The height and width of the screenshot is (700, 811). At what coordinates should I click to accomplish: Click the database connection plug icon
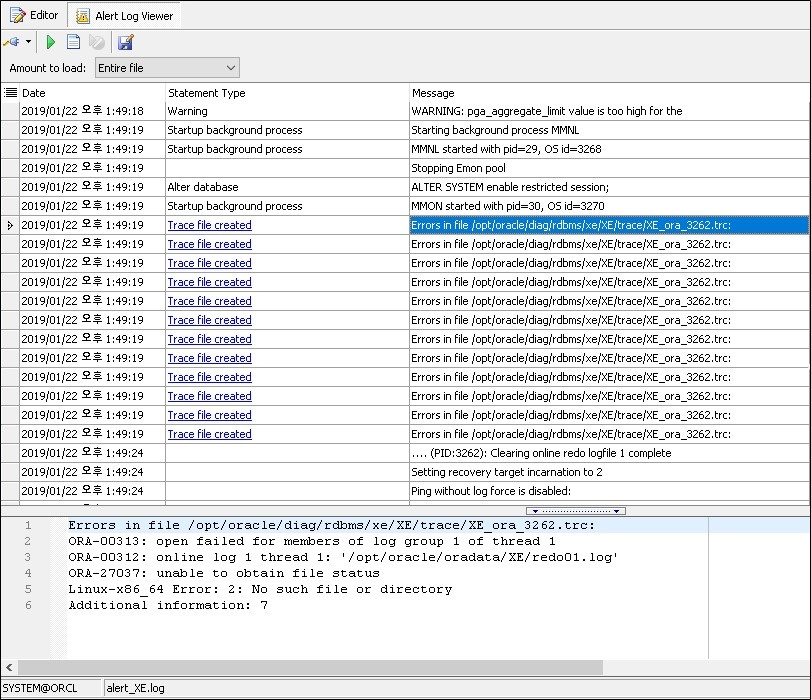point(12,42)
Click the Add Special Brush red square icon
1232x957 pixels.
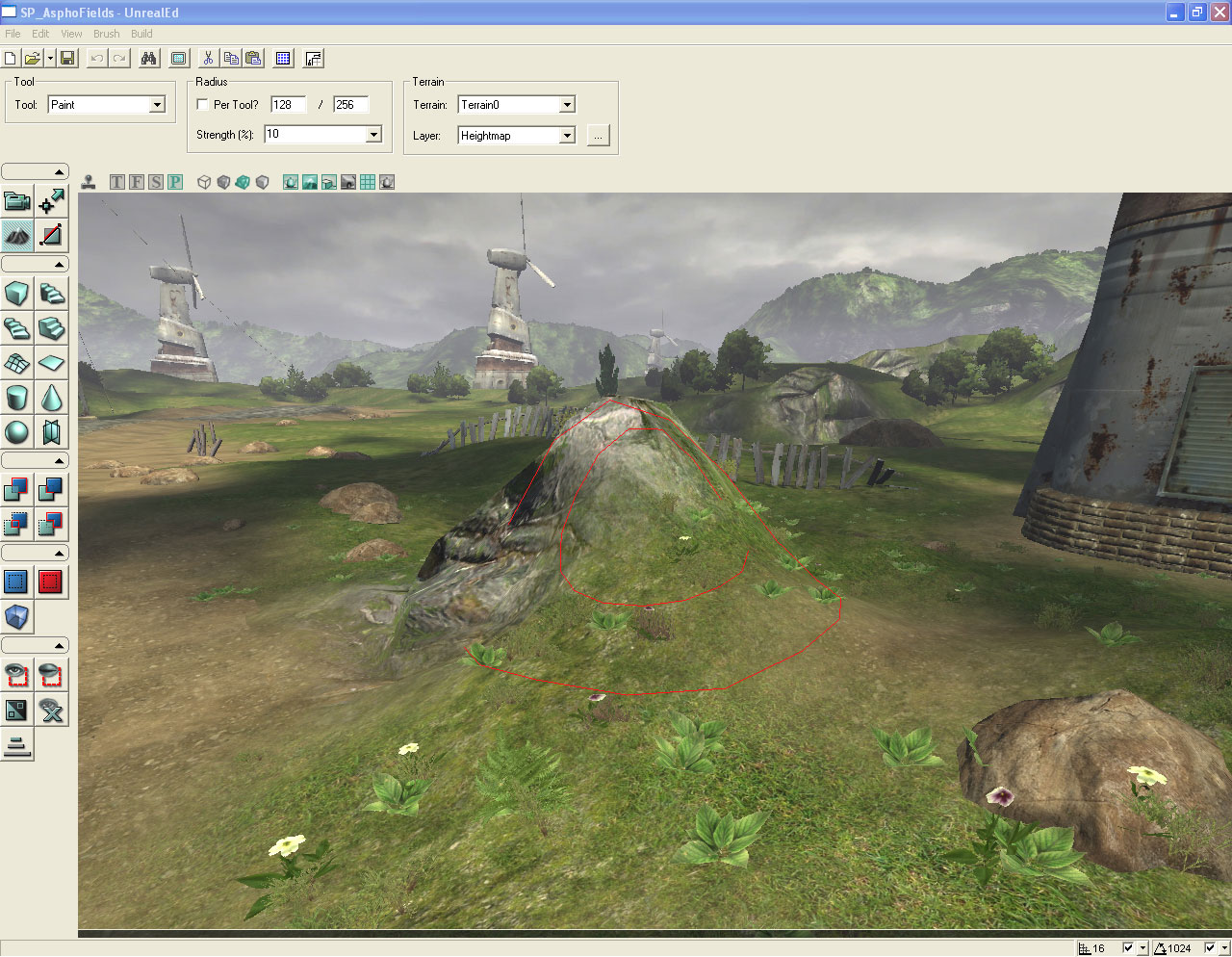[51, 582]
■ ■ ■
WORK INSTRUCTIONS. Lay out all the material above as a numbered list, one line per item, with blank lines dropped and the pictures left out.

FULL SOLUTION.
1. The height and width of the screenshot is (700, 811). At what coordinates should I click to accomplish: Click the database connection plug icon
2. point(12,42)
3. Click the Add Special Brush red square icon
4. 1232x957 pixels.
5. [51, 582]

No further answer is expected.